Biomedical Research Institute, National Institute of Advanced Industrial Science and Technology, Tsukuba, Japan.
Sci Rep. 2018 Jun 14;8(1):9095. doi: 10.1038/s41598-018-27314-3.
Workflows for microbiome community profiling by high-throughput sequencing are prone to sample mix-ups and cross-contamination due to the complexity of the procedures and large number of samples typically analyzed in parallel. We employed synthetic 16S rRNA gene spike-in controls to establish a method for tracking of sample identity and detection of cross-contamination in microbiome community profiling assays based on 16S rRNA gene amplicon sequencing (16S-seq). Results demonstrated that combinatorial sample tracking mixes (STMs) can be reliably resolved by Illumina sequencing and faithfully represent their sample of origin. In a single-blinded experiment, addition of STMs at low levels was shown to be sufficient to unambiguously identify and resolve swapped samples. Using artificial admixtures of individually SMT-tagged samples, we further established the ability to detect and quantify cross-contamination down to a level of approximately 1%. The utility of our technique was underscored through detection of an unplanned case of cross-contamination that occurred during this study. By enabling detection of sample mix-ups and cross-contamination throughout 16S-seq workflows, the present technique thus assures provenance of sequence data on a per-sample basis. The method can be readily implemented in standard 16S-seq workflows and its routine application is expected to enhance the reliability of 16S-seq data.

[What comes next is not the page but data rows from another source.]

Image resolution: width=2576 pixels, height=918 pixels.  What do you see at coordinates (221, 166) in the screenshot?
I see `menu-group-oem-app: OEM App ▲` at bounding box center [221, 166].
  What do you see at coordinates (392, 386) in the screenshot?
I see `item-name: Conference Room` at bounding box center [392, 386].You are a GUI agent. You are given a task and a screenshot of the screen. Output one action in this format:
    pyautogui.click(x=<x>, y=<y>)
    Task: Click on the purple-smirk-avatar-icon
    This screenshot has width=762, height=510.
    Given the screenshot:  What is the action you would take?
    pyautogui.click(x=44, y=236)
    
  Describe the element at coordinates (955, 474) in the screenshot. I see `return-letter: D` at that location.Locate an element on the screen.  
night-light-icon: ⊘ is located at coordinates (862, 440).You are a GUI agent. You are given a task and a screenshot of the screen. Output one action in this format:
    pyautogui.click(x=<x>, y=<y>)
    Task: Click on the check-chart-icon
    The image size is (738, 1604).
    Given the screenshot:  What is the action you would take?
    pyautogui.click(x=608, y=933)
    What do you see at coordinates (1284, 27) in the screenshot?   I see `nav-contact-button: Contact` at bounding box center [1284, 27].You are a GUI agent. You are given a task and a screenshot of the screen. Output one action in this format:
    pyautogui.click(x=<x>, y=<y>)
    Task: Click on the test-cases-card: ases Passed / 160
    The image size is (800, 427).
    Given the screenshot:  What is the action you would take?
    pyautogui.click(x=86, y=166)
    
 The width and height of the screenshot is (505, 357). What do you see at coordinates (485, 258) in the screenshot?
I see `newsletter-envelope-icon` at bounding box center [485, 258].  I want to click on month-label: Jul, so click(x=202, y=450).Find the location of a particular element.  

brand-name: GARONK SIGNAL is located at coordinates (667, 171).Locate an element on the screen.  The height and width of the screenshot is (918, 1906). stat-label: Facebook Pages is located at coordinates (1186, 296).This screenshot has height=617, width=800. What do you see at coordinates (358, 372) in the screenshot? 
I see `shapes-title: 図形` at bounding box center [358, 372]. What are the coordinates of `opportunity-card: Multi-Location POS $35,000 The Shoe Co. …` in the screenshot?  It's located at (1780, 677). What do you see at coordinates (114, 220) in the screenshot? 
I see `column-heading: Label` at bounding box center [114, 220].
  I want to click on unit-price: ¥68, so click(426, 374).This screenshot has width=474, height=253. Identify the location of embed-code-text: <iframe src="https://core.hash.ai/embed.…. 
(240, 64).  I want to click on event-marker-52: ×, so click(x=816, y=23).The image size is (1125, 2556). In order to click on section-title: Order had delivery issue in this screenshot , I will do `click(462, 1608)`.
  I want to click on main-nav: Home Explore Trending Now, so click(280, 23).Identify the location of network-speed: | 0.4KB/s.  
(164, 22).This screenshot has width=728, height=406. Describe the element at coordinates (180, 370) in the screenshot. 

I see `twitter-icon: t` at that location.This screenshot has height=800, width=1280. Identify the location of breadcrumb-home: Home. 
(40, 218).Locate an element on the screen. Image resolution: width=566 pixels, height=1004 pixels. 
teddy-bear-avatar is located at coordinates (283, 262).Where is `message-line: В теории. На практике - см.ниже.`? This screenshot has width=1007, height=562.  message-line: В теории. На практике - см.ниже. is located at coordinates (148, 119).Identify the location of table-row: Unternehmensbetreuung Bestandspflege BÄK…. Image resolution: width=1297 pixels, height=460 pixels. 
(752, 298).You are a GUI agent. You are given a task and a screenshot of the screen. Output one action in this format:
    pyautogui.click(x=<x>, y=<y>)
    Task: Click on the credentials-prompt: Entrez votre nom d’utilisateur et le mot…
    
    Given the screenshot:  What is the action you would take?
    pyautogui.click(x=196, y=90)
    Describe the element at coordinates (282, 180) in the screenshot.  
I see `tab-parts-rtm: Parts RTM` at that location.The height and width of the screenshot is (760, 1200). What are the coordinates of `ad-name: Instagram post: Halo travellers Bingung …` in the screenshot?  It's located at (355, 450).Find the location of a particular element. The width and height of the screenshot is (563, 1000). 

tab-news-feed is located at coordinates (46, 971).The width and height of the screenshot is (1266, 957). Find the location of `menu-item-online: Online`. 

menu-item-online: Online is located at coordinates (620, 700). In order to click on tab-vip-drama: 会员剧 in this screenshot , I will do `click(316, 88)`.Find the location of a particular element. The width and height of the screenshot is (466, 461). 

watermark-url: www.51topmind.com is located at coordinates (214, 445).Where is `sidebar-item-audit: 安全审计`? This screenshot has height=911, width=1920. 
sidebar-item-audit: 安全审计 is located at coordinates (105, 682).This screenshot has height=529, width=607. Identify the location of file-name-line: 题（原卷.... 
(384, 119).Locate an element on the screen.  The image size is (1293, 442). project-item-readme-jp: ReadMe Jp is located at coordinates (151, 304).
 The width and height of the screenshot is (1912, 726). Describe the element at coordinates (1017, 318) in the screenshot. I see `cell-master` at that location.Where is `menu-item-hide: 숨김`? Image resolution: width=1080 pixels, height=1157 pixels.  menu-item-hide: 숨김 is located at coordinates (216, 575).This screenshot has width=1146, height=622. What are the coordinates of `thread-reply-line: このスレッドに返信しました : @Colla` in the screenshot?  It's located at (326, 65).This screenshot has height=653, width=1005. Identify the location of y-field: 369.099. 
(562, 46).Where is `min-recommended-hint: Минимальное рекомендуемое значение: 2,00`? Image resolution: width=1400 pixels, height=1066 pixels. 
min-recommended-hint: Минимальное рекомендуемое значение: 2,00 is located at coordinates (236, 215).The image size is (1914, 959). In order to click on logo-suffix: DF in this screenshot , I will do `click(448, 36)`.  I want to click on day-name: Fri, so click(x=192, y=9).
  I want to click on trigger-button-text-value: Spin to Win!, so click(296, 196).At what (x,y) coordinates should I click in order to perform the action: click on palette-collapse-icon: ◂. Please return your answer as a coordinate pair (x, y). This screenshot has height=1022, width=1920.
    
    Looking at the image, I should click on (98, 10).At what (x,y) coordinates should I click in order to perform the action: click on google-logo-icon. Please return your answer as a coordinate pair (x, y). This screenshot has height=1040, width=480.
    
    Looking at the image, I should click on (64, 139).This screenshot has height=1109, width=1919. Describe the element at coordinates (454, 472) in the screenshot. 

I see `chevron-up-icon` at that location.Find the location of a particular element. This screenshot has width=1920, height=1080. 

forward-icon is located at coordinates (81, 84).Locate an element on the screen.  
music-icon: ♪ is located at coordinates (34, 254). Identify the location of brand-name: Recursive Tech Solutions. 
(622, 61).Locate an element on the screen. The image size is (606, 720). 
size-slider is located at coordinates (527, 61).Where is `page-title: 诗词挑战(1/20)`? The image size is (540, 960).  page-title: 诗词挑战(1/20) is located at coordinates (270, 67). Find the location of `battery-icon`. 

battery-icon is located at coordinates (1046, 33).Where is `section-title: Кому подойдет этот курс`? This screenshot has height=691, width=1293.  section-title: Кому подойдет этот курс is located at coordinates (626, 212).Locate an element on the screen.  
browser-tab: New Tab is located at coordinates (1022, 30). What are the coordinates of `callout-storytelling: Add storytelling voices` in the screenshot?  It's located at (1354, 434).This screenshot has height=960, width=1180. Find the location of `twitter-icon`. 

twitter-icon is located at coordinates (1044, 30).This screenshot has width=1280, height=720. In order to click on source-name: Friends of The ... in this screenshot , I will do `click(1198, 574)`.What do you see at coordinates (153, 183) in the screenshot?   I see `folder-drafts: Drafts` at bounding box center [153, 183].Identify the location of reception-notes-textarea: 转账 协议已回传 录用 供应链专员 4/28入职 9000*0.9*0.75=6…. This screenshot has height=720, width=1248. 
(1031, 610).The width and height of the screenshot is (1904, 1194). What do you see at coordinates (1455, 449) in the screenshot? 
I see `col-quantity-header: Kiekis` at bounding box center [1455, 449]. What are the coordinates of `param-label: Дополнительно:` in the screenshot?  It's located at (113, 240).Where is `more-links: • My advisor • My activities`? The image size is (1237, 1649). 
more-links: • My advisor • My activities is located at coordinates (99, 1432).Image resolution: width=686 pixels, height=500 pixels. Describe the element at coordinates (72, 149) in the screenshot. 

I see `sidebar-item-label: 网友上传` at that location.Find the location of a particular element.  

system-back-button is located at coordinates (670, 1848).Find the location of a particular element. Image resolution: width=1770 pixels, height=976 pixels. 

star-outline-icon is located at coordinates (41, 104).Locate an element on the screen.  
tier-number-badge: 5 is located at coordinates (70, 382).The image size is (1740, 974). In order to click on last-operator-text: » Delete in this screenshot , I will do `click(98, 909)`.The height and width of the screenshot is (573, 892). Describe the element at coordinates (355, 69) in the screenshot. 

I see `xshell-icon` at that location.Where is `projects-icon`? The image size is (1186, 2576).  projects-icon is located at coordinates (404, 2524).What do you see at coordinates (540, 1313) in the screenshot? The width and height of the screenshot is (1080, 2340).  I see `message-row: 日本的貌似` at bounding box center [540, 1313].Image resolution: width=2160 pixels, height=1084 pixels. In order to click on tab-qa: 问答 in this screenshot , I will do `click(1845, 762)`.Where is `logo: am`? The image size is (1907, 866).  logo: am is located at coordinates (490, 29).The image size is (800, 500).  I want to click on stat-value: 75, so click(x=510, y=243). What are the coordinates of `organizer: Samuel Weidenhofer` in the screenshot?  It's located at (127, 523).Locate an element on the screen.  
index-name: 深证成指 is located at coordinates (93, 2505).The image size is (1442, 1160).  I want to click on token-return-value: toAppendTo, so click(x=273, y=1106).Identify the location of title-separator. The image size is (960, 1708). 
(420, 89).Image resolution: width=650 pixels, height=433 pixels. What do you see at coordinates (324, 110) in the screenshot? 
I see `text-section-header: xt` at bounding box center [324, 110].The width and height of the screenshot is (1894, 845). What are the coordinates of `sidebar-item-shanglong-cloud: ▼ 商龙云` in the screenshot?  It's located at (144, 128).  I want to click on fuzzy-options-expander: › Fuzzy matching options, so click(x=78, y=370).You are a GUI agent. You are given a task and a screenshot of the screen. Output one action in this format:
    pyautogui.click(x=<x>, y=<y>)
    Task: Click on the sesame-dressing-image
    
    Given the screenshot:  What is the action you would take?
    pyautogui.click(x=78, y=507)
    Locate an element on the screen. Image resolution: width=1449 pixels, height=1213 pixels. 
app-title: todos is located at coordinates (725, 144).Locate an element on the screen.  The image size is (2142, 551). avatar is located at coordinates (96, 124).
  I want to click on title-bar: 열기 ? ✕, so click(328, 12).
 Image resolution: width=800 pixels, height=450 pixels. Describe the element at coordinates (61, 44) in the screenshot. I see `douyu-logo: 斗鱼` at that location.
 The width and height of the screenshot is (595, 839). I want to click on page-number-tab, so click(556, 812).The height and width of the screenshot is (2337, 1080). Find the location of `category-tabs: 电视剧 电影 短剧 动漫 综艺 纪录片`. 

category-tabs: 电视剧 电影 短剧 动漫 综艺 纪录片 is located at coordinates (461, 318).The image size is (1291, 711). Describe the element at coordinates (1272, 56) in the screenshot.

由于高通量测序的微生物组群落分析流程复杂,且通常需要同时分析大量样本,因此容易发生样品混淆和交叉污染的问题。我们使用合成 16S rRNA 基因 Spike-in 对照物,建立了一种基于 16S rRNA 基因扩增子测序(16S-seq)的方法,用于跟踪样品身份和检测微生物组群落分析检测中的交叉污染。结果表明,组合样品跟踪混合体(STM)可以通过 Illumina 测序可靠地区分,并真实反映其原始样品。在一项单盲实验中,添加低水平的 STM 足以明确识别和区分交换的样品。使用单独 SMT 标记样品的人工混合物,我们进一步建立了检测和量化交叉污染的能力,最低可达约 1%的水平。通过检测本研究中发生的一起意外的交叉污染案例,突出了我们技术的实用性。通过在整个 16S-seq 工作流程中检测样品混淆和交叉污染,本技术可确保每个样品的序列数据来源可追溯。该方法可以轻松地整合到标准的 16S-seq 工作流程中,其常规应用有望提高 16S-seq 数据的可靠性。